### Exercise objective
Rename "Daily" to "Weekly" in the lines between the one holding "Click the System Time value field" and the one holding "Action: point(53,150)", inclusive. Give those lines back with nothing else altered.

(Records for locating text and elements)
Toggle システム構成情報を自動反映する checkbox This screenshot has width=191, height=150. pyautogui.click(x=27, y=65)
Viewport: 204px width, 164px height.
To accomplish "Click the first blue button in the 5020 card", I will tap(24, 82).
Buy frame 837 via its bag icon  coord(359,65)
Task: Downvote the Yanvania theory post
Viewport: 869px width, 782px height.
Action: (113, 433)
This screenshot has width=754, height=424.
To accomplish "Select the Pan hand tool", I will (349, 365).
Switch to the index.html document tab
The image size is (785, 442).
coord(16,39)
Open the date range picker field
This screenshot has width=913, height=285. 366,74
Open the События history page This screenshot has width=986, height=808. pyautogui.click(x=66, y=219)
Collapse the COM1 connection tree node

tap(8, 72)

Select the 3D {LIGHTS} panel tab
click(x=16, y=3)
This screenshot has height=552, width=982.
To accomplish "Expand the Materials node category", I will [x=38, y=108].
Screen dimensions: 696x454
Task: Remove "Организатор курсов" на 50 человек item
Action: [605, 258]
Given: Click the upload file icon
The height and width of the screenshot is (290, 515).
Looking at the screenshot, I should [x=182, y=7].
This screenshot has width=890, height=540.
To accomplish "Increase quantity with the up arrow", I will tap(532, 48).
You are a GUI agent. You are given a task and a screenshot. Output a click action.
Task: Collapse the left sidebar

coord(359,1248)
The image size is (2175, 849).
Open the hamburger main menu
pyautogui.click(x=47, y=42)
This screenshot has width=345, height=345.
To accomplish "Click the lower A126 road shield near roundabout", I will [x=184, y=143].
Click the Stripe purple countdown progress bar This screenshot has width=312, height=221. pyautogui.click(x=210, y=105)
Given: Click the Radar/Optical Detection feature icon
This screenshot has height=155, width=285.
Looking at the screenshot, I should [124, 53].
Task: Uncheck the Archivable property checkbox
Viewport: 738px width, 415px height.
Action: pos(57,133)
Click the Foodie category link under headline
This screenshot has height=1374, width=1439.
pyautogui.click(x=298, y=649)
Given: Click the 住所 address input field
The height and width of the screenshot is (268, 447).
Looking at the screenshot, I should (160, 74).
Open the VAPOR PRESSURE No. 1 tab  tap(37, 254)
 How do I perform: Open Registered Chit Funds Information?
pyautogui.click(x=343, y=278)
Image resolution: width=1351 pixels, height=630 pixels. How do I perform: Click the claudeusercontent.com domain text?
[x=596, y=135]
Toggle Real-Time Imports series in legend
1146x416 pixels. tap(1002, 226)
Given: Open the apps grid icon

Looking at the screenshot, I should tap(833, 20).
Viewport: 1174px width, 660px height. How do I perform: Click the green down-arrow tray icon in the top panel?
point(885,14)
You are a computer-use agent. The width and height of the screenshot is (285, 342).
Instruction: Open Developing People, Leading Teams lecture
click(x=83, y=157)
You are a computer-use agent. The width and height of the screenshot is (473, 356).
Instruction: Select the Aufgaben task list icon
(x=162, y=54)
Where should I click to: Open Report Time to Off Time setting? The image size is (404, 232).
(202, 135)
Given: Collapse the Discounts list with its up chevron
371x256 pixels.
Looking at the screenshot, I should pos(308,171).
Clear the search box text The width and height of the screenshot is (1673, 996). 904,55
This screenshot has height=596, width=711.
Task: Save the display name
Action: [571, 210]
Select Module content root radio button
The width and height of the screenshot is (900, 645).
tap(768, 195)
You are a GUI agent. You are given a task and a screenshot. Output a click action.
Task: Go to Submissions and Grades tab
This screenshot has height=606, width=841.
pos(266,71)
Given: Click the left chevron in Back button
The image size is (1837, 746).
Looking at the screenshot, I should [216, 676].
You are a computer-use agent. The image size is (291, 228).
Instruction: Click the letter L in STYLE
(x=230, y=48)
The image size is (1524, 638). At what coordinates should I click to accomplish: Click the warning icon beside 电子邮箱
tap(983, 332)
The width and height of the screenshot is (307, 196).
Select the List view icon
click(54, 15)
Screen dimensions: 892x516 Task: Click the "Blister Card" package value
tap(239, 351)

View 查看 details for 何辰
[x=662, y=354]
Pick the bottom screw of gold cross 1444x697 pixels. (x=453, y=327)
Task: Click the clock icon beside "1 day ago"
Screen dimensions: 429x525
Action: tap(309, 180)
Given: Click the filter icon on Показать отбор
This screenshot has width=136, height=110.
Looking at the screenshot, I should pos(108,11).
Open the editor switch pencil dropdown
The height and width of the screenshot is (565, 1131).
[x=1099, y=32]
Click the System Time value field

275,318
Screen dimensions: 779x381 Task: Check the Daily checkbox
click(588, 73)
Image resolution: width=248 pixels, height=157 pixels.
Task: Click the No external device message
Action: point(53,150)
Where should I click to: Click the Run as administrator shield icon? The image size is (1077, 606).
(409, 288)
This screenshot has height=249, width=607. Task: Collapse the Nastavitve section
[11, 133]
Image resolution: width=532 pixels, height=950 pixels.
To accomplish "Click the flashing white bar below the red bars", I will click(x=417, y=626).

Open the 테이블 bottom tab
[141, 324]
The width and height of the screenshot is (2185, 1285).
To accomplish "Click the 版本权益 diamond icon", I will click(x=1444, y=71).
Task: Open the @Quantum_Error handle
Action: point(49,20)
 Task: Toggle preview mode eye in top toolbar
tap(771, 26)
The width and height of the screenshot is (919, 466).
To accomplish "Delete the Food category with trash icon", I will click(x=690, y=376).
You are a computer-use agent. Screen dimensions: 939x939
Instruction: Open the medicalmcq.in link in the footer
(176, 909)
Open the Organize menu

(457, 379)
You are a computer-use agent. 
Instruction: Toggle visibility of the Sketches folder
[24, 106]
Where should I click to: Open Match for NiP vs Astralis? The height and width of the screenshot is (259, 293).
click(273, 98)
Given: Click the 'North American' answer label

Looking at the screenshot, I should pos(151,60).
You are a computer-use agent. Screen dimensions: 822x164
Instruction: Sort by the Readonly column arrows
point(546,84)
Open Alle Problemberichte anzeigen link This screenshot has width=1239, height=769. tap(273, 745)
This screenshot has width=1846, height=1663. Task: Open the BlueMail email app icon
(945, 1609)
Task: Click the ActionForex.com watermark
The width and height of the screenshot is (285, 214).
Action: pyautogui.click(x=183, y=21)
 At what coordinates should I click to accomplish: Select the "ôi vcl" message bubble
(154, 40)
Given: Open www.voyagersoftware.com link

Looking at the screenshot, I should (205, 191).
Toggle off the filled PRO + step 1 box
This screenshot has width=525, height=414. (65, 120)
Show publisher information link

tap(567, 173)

### Answer to the problem
Click the System Time value field

275,318
Screen dimensions: 779x381 Task: Check the Weekly checkbox
click(588, 73)
Image resolution: width=248 pixels, height=157 pixels.
Task: Click the No external device message
Action: point(53,150)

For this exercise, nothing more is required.